Das FA stützt seine Revision sinngemäß auf eine Verletzung des § 19 Abs. 1 Nr. 1 EStG. Es meint, die Vergütungen für die Leistungsschutzrechte seien nach dem Veranlassungsprinzip als Arbeitslohn zu beurteilen. Die Gleichzeitigkeit der Aufzeichnung mit der Aufführung führe zu der Erkenntnis, daß hier ein und dieselbe Tätigkeit aus nichtselbständiger Arbeit vorliege, die auch die Voraussetzungen für spätere Vergütungen schaffe. Konsequenterweise müßten dann die folgenden Einnahmen auch derselben Einkunftsquelle zuzurechnen sein, in der die Ursachen für die Einnahmen gelegt worden seien.

Das FA beantragt, die Vorentscheidung aufzuheben und die Klage abzuweisen.

Die Klägerin beantragt, die Revision zurückzuweisen.

Entscheidungsgründe

Die Revision des FA ist unbegründet. Das FG hat rechtsfehlerfrei entschieden, daß die von der Klägerin an die Orchestermitglieder gezahlten Vergütungen für die Leistungsschutzrechte nicht als Arbeitslohn i. S. des § 19 Abs. 1 Nr. 1 EStG zu beurteilen und die angefochtenen Lohnsteueranmeldungen deshalb aufzuheben sind.

Nach der höchstrichterlichen Rechtsprechung werden gemäß § 19 Abs. 1 Nr. 1 EStG Vorteile "für eine Beschäftigung" gewährt, wenn sie durch das individuelle Dienstverhältnis des Arbeitnehmers veranlaßt sind (Urteile des Bundesfinanzhofs - BFH - vom 17. September 1982 VI R 75/79, BFHE 137, 13, BStBl II 1983, 39; vom 11. März 1988 VI R 106/84, BFHE 153, 324, BStBl II 1988, 726, 728). Das ist der Fall, wenn der Vorteil nur mit Rücksicht auf das Dienstverhältnis eingeräumt wird (BFH-Urteil vom 10. Juni 1983 VI R 176/80, BFHE 138, 456, BStBl II 1983, 642) und wenn die Einnahme als Ertrag der nichtselbständigen Arbeit anzusehen ist, d. h. wenn sich die Leistung des Arbeitgebers im weitesten Sinne als Gegenleistung für das Zurverfügungstellen der individuellen Arbeitskraft des Arbeitnehmers erweist (vgl. BFH in BFHE 153, 324, BStBl II 1988, 726, 728).

Im Streitfall teilt der Senat die Wertung des FG, daß die Zahlungen der Klägerin an die Orchestermitglieder für die Übertragung der Leistungsschutzrechte nicht durch das Arbeitsverhältnis veranlaßt sind.

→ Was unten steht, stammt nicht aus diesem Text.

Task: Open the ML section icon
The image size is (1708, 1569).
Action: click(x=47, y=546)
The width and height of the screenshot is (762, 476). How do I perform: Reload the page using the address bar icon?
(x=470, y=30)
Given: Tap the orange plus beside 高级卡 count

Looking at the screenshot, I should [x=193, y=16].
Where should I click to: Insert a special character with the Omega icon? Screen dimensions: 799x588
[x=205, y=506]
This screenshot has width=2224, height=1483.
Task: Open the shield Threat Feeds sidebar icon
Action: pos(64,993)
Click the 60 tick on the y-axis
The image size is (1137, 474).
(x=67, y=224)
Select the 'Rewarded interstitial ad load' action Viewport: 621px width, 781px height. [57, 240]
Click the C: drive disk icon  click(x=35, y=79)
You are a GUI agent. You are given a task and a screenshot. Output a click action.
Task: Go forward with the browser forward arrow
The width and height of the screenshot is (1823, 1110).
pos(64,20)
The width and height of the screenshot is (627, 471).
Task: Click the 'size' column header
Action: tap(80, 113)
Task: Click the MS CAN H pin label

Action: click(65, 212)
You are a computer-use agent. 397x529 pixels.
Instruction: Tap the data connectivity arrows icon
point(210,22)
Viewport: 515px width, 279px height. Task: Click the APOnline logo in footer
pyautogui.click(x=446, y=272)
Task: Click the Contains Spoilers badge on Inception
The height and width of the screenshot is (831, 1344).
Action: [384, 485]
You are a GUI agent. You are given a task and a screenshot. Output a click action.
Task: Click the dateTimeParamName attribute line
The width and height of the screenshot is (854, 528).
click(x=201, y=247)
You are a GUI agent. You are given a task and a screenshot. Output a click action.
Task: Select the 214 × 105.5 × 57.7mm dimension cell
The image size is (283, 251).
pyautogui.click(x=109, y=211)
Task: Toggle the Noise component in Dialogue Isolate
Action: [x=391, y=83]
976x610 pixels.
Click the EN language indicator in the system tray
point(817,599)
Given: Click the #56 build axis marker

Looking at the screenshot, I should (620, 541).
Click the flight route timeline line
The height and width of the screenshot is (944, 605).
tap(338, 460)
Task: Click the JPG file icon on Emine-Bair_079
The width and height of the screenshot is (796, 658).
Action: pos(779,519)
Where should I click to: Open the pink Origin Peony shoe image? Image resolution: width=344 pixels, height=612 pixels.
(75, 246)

Die an den ausübenden Künstler gezahlten Vergütungen für die kraft Gesetzes (§§ 73ff. UrhG) originär in seiner Person entstandenen Leistungsschutzrechte sind in der Regel den Einkünften des Künstlers aus selbständiger Arbeit i. S. des § 18 EStG zuzurechnen. Sie werden nicht "für eine Beschäftigung", sondern zur Abgeltung von originär in der Person des Künstlers entstandenen Rechten gezahlt. Für den Fall, daß die Vergütungen für die Leistungsschutzrechte nicht von Dritten, sondern vom Arbeitgeber des Künstlers erbracht werden, ist der Rechtsansicht der Vorinstanz zuzustimmen, daß sie nur dann als ein gemäß § 19 Abs. 1 Nr. 1 EStG "für eine Beschäftigung" gewährter Vorteil beurteilt werden können, wenn die Leistungsschutzrechte bereits ohne weiteres aufgrund des Wesens des Arbeitsverhältnisses auf den Arbeitgeber übergegangen sind. Nur in diesem Fall ist der Zusammenhang zwischen dem Arbeitsverhältnis und den Vergütungen für die Leistungsschutzrechte so eng und sind die gesamten Leistungen des Arbeitgebers so untrennbar miteinander verknüpft, daß ausnahmsweise auch die Zuwendungen des Arbeitgebers für die Abgeltung der Leistungsschutzrechte als Gegenleistung für das Zurverfügungstellen der Arbeitskraft zu werten sind.

Ist das Arbeitsverhältnis aber von solcher Art, daß die Leistungsschutzrechte beim Arbeitnehmer verbleiben, so können die gesondert vereinbarten Zahlungen des Arbeitgebers für die Übertragung der Leistungsschutzrechte des ausübenden Künstlers nicht mehr als ein Vorteil i. S. des § 19 Abs. 1 Nr. 1 EStG verstanden werden, der für eine Beschäftigung gewährt wird. Die Vergütungen werden nicht für die Beschäftigung, sondern für die Übertragung von Leistungsschutzrechten erbracht.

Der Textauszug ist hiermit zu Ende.